To a certain type of literati, Matthiessen was nothing short of awe-inspiring. Here was an artist who looked death in the face and lived to write well enough about it. To those closest to him, however, he was a more complex figure, sometimes attentive and interested, sometimes incredibly callous. In truth, even as he neglected his family, Matthiessen was concerned with what it meant to be a responsible person, especially in a world where nature and those whose livelihoods depended on it were threatened by the untamed forces of modernity. His nomadic life inevitably raises questions. What was Matthiessen looking for? And what was he running from?

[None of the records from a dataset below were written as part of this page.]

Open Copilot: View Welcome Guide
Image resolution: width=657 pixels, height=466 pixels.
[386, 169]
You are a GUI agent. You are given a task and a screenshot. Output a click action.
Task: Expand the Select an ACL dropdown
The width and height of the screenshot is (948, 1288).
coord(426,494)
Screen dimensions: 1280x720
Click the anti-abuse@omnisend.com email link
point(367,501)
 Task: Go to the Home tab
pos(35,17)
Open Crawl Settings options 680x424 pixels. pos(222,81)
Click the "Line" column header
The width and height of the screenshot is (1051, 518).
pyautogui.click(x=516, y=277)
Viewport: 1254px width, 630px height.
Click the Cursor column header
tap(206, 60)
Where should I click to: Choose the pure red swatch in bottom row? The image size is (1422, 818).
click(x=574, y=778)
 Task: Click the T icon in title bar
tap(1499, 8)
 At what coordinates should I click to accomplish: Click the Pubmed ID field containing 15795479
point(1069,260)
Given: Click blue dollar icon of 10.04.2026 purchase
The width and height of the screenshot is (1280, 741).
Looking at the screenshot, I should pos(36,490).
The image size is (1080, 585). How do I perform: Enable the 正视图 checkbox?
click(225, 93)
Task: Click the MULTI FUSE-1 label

Lance Richardson's True Nature: The Pilgrimage of Peter Matthiessen (Pantheon) offers some answers. The first biography of the writer, and an interesting one at that, the book tells the story of how he grew from a privileged child into a respected nature writer and crusader for various leftist causes. Matthiessen was born in 1927 to wealthy New Yorkers with chronic depression, people who were more likely to pour a stiff drink or go to bed than talk openly about their feelings. The family divided their time between a house in the New York suburb of Irvington and an apartment on Fifth Avenue near the prestigious St. Bernard School, which Matthiessen attended from the age of six. (Plimpton was a classmate.) In 1937, Matthiessen's father, Mattie, an architect, moved the family to rural Connecticut, where Peter and his siblings could move freely.
Matthiessen with Lucas and Sarah Carey, his children with Patsy Southgate.Photo courtesy of the estate of Peter Matthiessen.
Matthiessen, the second of three children, was a constant troublemaker. He said nothing. He swore. At the family's summer home on Fishers Island in Long Island Sound, he broke out the attic window with a hunting rifle. He was uneasy at home and in New York's high society in general, and found solace in the natural world. As a teenager, he developed a bird-watching habit that would last for decades. Fishers Island, with its kelp-strewn beaches and diverse wildlife, seemed to Matthiessen to be a kind of “pre-lapsarian Eden,” as Richardson put it. In the summer there he could immerse himself in the green beauty and live unaffected by social expectations. Richardson claims that even as an adult, Matthiessen longed to find such a paradise. Every time he went to a distant place, he looked for a new Eden.